(Dataset excerpt)

⟨

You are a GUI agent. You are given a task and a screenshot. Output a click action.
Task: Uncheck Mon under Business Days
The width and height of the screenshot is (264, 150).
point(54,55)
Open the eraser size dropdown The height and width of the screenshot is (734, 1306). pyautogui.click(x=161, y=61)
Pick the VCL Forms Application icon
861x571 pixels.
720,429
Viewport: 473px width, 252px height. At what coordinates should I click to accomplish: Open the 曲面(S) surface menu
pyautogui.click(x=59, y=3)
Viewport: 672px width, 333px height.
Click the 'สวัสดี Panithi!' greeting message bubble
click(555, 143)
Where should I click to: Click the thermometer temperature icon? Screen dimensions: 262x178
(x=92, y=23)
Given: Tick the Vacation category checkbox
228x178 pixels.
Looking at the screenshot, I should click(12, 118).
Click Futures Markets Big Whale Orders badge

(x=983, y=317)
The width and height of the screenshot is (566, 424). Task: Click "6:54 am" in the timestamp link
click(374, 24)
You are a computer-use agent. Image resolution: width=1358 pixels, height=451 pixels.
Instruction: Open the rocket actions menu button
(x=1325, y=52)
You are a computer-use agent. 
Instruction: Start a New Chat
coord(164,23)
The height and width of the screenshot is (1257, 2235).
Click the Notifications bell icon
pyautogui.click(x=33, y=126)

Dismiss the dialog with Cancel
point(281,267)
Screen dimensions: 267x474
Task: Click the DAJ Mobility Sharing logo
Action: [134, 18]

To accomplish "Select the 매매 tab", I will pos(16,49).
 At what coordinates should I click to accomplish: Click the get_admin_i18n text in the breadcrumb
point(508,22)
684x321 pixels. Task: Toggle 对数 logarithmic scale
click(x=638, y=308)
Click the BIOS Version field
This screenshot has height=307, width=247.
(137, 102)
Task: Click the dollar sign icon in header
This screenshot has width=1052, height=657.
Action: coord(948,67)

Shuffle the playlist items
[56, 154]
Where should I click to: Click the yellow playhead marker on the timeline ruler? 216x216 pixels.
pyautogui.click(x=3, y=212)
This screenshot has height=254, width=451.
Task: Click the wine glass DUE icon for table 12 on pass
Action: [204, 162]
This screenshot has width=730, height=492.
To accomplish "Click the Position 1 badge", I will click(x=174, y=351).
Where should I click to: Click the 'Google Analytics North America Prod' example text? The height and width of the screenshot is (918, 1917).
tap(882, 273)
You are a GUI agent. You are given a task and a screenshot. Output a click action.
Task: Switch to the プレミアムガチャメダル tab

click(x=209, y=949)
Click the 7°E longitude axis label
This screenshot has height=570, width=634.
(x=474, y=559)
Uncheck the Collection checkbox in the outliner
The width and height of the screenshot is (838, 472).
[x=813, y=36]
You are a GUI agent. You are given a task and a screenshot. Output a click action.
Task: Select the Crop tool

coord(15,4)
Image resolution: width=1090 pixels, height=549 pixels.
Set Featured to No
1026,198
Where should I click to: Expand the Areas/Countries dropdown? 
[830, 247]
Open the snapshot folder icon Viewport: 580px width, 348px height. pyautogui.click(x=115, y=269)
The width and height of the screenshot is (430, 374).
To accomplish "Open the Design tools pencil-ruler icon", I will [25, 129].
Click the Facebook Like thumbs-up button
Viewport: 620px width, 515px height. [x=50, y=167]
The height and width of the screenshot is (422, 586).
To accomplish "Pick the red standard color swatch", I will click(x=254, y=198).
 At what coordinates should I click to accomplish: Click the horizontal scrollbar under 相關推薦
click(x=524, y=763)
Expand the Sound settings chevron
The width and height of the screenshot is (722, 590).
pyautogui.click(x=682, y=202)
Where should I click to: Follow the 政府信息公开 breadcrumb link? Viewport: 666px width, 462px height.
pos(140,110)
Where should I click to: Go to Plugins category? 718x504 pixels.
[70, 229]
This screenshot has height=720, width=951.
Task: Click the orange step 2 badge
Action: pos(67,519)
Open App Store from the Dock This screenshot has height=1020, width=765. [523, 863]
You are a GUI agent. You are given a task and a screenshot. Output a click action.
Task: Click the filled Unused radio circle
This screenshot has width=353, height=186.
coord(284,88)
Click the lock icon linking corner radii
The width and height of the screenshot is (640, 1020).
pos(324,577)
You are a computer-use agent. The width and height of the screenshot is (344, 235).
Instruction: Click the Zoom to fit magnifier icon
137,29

⟩

Task prompt: How many lines in the material above contain the word "Select"? Reply with the number alone.

Answer in full: 2